注意答案对19650827取模。。。
经典的区间DP状态和转移方程
F[l][r]表示当前最后一个添加的人是l的方案数
G[l][r]表示当前最后一个添加的人是r的方案数
f[l][r]=f[l+1][r] (a[l]<a[l+1]) +g[l+1][r] (a[l]<a[r])
g[l][r]=f[l][r-1] (a[l]<a[r]) +g[l][r-1] (a[r-1]<a[r])
// luogu-judger-enable-o2
//#define LOCAL
#include <cstdio>
#include <cstring>
#include <cmath>
#include <algorithm>
#include <iostream>
#include <bits/stdc++.h>
#define INF 0x3f
#define ull unsigned long long
#define ll long long
#define FOR(a, b, n) for(int a = b; b >= n ? a >= n : a <= n; b >= n ? a-- : a++)

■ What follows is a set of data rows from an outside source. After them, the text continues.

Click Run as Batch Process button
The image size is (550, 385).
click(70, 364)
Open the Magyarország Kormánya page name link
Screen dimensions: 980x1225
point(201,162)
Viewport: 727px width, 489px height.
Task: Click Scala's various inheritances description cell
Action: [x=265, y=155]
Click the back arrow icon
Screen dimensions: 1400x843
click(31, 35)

#define M(a, n) memset(a, n, sizeof(a));
#define S(n) scanf("%d", &n)
#define P(n) printf("%d", n)
#define G(n) getline(cin, n)
#define PI acos(-1.0)
using namespace std;
const int NR = 1006;
inline int read() {
int s = 0, w = 1;
char ch = getchar();
while(ch <= '0' || ch > '9') {
if(ch == '-') {
w = -1;
ch = getchar();
}
}
while(ch >= '0' && ch <= '9') {
s = s * 10 + ch - '0';
ch = getchar();
}
return s * w;
}
const int mod = 19650827;
ll a[NR], f[NR][NR], g[NR][NR], l, r, n;
inline ll mx(ll x, ll y) {
return x < y ? 1 : 0;
}
int main() {
S(n);
FOR(i, 1, n)
S(a[i]);
FOR(i, 1, n)
f[i][i] = 1;
FOR(i, 1, n - 1)
FOR(j, 1, n) {
if(i + j > n)
continue;
int l = j, r = j + i;
f[l][r] = (f[l + 1][r] * mx(a[l], a[l + 1]) + g[l + 1][r] * mx(a[l], a[r])) % mod;
g[l][r] = (f[l][r - 1] * mx(a[l], a[r]) + g[l][r - 1] * mx(a[r - 1], a[r])) % mod;
}
P((f[1][n] + g[1][n]) % mod);
return 0;
}